In the case of the sale of certain cable TV systems by Viacom, 
a transaction that has received much press attention, we are 
advised that negotiations with the buyer had commenced in July 
1994, more than 6 months before there was any indication that 
section 1071 might be modified. The Chairman of the Ways & 
Means Committee announced in a press release on January 17, 
1995 that section 1071 might be modified, and that any changes 
later decided on by the Ways & Means Committee would be 
retroactive to the date of the press release.
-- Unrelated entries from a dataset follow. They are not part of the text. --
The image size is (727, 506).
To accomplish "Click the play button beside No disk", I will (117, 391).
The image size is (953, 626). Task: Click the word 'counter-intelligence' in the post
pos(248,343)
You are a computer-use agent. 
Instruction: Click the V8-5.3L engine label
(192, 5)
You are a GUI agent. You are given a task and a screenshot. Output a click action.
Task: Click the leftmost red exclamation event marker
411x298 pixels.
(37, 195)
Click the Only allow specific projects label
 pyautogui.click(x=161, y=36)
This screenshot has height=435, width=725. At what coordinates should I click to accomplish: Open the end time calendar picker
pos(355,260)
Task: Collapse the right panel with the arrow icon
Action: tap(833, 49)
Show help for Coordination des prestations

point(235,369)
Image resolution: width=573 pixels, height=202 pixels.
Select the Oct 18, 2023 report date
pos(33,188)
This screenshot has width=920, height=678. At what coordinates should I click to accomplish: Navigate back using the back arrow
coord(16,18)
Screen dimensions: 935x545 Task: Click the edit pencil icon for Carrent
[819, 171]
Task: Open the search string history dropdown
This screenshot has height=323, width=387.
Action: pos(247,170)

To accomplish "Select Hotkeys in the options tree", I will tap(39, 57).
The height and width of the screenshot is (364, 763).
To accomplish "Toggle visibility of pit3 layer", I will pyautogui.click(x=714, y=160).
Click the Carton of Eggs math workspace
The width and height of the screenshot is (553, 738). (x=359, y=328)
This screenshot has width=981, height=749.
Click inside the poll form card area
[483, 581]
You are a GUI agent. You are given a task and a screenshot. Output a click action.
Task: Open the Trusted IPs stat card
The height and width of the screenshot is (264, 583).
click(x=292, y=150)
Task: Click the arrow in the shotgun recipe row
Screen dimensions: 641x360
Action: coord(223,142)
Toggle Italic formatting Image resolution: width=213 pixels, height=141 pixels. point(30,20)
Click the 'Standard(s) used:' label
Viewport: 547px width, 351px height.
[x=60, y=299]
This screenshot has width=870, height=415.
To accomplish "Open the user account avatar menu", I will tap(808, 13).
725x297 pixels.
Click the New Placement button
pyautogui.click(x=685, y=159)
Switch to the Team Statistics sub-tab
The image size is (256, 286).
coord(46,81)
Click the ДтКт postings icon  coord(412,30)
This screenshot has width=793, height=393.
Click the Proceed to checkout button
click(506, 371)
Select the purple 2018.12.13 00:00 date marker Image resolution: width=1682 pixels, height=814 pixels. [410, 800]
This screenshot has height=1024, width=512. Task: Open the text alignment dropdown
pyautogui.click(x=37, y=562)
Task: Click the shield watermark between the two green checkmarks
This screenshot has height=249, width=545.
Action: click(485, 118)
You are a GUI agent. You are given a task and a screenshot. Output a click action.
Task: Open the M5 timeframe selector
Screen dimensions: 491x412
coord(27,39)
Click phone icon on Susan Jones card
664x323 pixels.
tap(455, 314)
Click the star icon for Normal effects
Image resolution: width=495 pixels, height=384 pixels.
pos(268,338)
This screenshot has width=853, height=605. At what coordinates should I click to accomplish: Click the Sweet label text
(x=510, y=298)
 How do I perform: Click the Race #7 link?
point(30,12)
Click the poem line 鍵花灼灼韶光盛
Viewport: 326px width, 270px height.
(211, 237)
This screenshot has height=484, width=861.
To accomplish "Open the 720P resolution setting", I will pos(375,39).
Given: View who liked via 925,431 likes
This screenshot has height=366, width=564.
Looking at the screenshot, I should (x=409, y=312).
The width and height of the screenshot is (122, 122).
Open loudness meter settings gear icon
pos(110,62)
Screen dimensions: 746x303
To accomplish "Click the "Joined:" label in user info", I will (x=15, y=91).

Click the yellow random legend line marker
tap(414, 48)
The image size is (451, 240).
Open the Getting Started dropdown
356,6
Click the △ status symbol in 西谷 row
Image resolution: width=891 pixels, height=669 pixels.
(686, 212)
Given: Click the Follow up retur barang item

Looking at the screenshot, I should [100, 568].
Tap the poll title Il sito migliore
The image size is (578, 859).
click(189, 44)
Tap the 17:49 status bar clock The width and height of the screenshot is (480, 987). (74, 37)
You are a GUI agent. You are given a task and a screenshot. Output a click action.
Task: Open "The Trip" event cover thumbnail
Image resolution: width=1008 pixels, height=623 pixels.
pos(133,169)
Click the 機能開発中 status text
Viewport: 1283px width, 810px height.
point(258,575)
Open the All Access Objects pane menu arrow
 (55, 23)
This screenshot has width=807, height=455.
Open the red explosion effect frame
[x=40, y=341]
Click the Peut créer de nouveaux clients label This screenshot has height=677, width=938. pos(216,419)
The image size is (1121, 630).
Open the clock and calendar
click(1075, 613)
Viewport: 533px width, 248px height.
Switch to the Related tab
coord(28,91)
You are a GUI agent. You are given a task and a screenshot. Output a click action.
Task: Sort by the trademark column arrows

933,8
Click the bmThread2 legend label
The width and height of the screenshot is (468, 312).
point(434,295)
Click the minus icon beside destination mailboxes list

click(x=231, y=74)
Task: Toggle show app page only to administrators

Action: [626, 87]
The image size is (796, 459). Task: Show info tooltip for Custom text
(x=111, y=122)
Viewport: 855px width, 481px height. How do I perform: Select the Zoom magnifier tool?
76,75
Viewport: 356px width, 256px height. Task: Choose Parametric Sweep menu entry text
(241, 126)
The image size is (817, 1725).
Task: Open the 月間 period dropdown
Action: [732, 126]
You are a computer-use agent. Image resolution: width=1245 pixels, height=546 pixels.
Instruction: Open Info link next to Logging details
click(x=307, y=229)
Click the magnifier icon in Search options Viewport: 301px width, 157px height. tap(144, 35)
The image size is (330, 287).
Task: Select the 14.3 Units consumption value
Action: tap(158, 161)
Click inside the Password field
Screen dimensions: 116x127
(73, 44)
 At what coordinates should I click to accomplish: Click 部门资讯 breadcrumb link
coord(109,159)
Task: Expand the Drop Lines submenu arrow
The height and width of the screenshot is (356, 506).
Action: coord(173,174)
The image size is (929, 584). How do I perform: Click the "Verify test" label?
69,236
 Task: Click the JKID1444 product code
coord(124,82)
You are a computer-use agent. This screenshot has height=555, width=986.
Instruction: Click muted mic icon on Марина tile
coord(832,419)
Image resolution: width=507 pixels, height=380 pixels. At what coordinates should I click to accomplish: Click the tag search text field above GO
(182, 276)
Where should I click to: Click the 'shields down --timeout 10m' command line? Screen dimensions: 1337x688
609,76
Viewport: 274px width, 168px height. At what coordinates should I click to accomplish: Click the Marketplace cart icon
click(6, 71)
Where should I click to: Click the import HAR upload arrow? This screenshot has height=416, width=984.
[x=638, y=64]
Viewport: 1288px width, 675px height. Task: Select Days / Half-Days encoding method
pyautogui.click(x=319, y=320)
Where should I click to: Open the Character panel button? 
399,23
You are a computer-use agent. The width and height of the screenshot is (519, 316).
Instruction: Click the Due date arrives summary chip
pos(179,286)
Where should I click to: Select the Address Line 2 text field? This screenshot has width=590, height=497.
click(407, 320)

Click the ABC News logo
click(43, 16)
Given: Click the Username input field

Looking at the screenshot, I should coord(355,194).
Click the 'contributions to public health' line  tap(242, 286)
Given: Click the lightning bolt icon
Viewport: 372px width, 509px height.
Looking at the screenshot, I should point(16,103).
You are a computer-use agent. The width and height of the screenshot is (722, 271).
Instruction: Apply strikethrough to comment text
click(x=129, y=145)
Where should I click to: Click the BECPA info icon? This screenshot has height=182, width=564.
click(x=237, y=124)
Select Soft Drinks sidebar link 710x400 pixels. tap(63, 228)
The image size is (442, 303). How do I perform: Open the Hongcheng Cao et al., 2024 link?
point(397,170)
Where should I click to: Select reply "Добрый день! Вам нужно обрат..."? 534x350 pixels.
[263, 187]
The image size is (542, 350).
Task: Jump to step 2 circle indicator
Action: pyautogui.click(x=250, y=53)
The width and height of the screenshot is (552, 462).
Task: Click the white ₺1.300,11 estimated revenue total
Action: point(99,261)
By the time of 
the press release, we are advised that the parties to the 
Viacom transaction had expended more than $15 million in 
negotiation costs, and that the definitive terms of the $2.3 
billion transaction had been settled--which is amply evidenced 
by the signing of the agreement on January 20, 1995, a mere 
three days after the release. Eighteen other transactions were 
proceeding in similar reliance on the law in effect on January 
17--at least that is the number of which we are currently 
aware.
    Businesses cannot plan, cannot negotiate, and cannot 
compete on a fair basis under the threat of this kind of 
retroactive reversal of the law. The critical issues are 
adequate notice and justified reliance. We believe that the 
affected parties justifiably relied on the law in effect when 
they entered into their transactions, and that the notice they 
received was not adequate. This kind of retroactive legislating 
should not be done.
    In addition to paying for an extension of the self-employed 
health insurance deduction without resort to a retroactive 
repeal of section 1071, the amendment contained two additional 
time sensitive provisions.
    First, the amendment included a measure providing that the 
diesel fuel dyeing requirements for tax administration 
purposes, enacted in 1993, would not apply in any State that is 
exempted from the fuel dyeing requirements of the Clean Air 
Act. Alaska currently has such an exemption, due to the fact 
that over 90 percent of the diesel fuel used in that state is 
used off-road and not subject to the Clean Air Act 
requirements. Similarly, over 90 percent of the diesel fuel 
used in Alaska is used for nontaxable purposes. Conforming the 
fuel dyeing rules for environmental and tax purposes is 
justified, and needs to be accomplished expeditiously. In 
addition, the amendment would have permitted the use of dyed 
diesel fuel for recreational boating purposes during calendar 
year 1995, so long as the diesel tax is collected at the retail 
level.
    Second, the amendment contained another provision of a 
time-sensitive nature related to health care. The amendment 
would have permitted the State of New York to continue 
operating an inpatient hospital reimbursement system that has 
been in place since 1983. The reimbursement system, in which 
all payers except Medicare participate, provides substantial 
support to hospitals for the cost of care to the uninsured by 
imposing a surcharge on each inpatient hospital bill. This 
reimbursement system is being challenged in the Federal courts 
as impermissible state regulation of employer group health 
plans. A statutory provision covering this reimbursement system 
was added by Senator Moynihan to the Omnibus Budget 
Reconciliation Act of 1993, but will expire on May 12 of this 
year. The amendment would have provided an exemption for the 
reimbursement system through 1996.
    In summary, the Moynihan amendments addressed the time-
sensitive need to extend the self-employed health insurance 
deduction in advance of the 1994 tax filing deadline without 
embroiling that issue in the twin controversies of precipitous 
repeal of the minority broadcast tax preference program or of 
retroactive tax provisions. We regret that it did not pass.

                                   Daniel Patrick Moynihan.
                                   Carol Moseley-Braun.